What needs to be done >> In the rows below, duplicate the stretch from the line containing "The height and width of the screenshot is (1097, 1280)." through the line containing "This screenshot has height=673, width=1204.", with both end lines included and every character unchanged.

[Records shown]

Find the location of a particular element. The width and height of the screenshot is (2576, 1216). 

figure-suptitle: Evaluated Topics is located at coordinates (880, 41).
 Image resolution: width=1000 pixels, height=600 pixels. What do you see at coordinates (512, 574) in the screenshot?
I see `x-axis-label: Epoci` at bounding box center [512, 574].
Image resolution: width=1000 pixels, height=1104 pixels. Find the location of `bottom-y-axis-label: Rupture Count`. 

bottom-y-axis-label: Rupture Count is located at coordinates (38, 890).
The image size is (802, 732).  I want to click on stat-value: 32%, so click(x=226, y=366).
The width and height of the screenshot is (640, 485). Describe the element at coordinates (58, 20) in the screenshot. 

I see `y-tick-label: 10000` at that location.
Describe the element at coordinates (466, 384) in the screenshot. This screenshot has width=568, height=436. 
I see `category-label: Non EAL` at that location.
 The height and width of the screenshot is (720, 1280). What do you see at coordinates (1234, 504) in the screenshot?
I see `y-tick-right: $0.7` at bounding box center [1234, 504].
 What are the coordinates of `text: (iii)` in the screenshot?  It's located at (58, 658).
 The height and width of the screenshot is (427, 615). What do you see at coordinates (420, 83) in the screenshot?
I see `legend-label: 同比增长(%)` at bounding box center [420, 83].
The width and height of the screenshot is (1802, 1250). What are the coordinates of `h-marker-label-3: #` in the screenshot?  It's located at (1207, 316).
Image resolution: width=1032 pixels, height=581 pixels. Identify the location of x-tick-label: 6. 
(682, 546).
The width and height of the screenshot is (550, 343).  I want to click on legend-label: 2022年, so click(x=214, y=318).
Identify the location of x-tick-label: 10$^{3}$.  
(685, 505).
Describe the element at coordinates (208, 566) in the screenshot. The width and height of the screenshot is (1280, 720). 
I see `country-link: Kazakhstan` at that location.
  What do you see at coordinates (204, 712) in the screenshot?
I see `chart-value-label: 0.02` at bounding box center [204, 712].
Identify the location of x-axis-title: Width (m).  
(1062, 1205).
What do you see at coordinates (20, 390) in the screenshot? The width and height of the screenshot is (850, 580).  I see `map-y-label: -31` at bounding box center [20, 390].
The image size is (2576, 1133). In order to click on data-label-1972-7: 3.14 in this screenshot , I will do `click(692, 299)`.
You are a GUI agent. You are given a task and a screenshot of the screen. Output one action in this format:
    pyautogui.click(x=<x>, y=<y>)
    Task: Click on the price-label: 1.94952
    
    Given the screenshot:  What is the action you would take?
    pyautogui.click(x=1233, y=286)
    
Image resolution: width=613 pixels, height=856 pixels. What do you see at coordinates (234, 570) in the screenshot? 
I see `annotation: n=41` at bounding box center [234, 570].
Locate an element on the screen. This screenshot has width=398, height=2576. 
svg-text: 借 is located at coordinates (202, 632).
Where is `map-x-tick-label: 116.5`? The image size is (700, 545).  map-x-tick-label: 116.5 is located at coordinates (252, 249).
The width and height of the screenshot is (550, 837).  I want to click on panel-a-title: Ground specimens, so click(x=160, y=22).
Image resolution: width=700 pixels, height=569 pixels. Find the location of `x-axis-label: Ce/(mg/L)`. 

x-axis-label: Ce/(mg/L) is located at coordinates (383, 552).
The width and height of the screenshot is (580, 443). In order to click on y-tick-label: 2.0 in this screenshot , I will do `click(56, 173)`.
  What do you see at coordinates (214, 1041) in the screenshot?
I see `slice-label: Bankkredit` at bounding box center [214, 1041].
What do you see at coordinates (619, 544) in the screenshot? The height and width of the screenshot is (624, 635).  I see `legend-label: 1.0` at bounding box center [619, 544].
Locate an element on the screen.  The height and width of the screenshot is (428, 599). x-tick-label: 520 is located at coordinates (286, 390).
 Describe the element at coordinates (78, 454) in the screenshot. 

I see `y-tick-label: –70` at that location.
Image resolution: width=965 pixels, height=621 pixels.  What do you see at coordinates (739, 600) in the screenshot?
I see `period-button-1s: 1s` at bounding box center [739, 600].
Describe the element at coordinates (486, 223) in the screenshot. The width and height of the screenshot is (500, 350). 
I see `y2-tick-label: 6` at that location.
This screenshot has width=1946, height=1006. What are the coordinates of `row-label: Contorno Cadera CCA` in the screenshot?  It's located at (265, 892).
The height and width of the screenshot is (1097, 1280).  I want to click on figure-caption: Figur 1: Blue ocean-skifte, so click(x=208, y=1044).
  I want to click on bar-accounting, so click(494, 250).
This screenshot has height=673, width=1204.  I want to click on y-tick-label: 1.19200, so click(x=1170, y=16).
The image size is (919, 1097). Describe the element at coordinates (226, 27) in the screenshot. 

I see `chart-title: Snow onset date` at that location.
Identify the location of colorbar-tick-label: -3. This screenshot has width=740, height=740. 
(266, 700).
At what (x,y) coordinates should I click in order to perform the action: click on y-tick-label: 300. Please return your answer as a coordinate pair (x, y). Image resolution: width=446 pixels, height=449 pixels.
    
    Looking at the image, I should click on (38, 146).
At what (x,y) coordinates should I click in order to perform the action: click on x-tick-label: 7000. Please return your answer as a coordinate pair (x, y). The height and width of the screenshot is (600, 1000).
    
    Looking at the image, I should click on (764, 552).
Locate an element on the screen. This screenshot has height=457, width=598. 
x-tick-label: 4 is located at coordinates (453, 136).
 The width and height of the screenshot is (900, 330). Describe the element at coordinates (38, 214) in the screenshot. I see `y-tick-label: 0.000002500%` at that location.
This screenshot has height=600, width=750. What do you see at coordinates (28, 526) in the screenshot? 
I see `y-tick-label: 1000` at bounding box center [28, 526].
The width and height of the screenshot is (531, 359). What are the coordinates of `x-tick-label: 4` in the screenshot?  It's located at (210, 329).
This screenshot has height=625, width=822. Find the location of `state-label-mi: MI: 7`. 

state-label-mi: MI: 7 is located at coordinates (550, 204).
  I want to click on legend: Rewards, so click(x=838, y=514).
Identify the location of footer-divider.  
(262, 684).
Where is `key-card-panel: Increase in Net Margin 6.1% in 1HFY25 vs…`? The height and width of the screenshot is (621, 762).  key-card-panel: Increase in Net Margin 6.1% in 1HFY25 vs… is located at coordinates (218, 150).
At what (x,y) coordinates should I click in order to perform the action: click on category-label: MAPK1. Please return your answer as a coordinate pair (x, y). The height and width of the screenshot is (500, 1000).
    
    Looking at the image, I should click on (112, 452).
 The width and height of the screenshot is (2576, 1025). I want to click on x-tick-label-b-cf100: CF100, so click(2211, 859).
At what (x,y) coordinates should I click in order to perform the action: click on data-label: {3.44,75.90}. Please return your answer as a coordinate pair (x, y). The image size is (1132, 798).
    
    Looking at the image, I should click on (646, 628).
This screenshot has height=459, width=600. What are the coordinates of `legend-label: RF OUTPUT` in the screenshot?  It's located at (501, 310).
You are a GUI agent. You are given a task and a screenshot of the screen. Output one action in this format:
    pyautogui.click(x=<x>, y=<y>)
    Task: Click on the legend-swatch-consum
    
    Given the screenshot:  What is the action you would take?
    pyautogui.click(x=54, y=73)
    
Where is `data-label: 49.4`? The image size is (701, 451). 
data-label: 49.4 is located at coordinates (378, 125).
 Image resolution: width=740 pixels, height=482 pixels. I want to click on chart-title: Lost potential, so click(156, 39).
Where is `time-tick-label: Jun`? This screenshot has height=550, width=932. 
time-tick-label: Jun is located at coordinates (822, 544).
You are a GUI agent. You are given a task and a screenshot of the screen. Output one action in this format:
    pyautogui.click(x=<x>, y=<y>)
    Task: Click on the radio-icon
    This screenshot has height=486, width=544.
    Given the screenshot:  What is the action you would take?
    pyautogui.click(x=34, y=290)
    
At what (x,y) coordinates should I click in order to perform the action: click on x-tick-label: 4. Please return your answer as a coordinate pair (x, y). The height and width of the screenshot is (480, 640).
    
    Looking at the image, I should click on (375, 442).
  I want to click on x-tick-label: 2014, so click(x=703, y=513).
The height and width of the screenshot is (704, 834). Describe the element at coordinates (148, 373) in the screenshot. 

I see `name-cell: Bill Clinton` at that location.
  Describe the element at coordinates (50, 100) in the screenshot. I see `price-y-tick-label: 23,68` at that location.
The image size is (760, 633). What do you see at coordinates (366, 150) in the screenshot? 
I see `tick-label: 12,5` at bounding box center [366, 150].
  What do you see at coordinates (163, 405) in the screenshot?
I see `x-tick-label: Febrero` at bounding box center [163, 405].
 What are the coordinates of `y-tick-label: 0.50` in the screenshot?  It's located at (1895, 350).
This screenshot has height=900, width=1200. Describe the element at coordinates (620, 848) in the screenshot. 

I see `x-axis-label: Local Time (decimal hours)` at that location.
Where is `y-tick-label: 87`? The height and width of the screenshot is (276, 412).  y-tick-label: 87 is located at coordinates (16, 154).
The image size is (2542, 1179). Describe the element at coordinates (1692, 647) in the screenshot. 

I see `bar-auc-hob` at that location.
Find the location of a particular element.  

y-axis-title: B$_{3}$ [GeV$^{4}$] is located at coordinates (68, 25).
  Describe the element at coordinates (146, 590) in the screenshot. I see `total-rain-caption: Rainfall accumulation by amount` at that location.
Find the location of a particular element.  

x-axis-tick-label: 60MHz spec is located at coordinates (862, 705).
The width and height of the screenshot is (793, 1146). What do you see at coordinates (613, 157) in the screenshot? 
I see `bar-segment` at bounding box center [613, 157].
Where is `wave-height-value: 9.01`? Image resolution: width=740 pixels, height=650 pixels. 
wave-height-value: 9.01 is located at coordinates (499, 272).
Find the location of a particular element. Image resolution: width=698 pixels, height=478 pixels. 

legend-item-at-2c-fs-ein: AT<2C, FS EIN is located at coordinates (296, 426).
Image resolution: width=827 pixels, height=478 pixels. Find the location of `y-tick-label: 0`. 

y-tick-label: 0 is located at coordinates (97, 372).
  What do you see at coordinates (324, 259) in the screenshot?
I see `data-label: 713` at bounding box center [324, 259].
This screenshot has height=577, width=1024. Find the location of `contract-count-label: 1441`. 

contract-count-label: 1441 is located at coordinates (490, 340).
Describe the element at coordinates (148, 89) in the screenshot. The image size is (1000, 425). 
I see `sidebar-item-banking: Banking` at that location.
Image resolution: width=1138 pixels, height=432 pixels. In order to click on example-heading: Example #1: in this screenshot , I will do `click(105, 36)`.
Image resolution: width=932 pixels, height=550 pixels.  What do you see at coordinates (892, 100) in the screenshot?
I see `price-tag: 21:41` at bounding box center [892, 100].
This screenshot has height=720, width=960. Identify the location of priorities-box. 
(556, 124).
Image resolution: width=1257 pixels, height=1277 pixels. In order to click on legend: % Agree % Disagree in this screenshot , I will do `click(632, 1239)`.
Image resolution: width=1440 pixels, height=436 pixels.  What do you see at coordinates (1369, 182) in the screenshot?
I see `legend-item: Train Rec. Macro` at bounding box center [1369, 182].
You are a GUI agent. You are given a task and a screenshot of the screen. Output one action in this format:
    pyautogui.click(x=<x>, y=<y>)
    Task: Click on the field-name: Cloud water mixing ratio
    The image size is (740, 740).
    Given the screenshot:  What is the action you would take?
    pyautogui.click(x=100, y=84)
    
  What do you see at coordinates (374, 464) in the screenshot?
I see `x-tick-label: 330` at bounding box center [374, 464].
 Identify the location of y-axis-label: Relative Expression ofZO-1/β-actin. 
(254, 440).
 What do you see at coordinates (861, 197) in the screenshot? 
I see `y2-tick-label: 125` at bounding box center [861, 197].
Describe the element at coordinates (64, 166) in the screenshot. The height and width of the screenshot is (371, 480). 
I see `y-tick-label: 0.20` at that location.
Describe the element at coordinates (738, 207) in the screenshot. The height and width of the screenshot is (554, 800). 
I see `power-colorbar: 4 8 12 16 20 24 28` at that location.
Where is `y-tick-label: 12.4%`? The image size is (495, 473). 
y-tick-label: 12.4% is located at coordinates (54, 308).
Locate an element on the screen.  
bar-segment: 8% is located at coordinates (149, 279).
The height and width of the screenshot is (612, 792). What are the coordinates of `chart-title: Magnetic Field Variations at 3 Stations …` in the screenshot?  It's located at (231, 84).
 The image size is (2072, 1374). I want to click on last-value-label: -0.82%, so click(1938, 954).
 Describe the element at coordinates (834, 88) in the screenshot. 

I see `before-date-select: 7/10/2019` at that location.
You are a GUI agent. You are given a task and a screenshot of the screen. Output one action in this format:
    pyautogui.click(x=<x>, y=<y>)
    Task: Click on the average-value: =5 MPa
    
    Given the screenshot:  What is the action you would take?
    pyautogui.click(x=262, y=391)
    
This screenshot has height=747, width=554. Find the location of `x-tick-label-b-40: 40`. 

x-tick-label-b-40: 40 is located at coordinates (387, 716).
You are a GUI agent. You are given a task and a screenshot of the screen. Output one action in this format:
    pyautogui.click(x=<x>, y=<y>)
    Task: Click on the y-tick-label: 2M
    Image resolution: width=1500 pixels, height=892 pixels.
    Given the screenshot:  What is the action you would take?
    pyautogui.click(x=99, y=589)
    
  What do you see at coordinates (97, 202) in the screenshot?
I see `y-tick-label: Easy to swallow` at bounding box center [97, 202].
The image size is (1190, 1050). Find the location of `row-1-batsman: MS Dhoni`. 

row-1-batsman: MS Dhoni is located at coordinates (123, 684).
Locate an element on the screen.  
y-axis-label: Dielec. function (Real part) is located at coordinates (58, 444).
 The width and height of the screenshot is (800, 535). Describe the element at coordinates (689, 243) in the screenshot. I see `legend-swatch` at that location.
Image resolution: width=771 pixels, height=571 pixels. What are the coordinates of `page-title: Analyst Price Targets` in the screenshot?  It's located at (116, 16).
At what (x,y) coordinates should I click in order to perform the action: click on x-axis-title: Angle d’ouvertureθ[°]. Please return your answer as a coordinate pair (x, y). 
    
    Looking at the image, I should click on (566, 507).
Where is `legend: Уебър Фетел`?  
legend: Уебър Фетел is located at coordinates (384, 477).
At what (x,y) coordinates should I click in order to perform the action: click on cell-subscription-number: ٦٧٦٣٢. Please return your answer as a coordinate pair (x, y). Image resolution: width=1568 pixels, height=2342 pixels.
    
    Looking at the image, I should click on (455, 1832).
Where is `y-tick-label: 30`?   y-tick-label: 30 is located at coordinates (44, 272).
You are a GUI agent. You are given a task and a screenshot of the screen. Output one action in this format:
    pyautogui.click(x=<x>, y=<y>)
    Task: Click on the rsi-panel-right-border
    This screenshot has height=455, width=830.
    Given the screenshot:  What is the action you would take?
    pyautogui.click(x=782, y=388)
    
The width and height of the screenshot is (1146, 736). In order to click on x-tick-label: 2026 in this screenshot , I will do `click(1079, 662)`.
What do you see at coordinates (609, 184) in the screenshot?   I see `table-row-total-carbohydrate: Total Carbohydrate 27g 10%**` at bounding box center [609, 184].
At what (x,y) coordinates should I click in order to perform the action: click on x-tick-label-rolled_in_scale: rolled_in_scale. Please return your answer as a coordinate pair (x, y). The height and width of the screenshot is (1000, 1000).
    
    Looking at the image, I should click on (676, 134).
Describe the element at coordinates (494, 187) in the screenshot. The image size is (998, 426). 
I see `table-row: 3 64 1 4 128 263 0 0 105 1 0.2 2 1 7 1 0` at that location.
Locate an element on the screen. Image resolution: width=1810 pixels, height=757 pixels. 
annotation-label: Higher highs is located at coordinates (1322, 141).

[/Records shown]

Solution >>
The height and width of the screenshot is (1097, 1280).  I want to click on figure-caption: Figur 1: Blue ocean-skifte, so click(x=208, y=1044).
  I want to click on bar-accounting, so click(494, 250).
This screenshot has height=673, width=1204.  I want to click on y-tick-label: 1.19200, so click(x=1170, y=16).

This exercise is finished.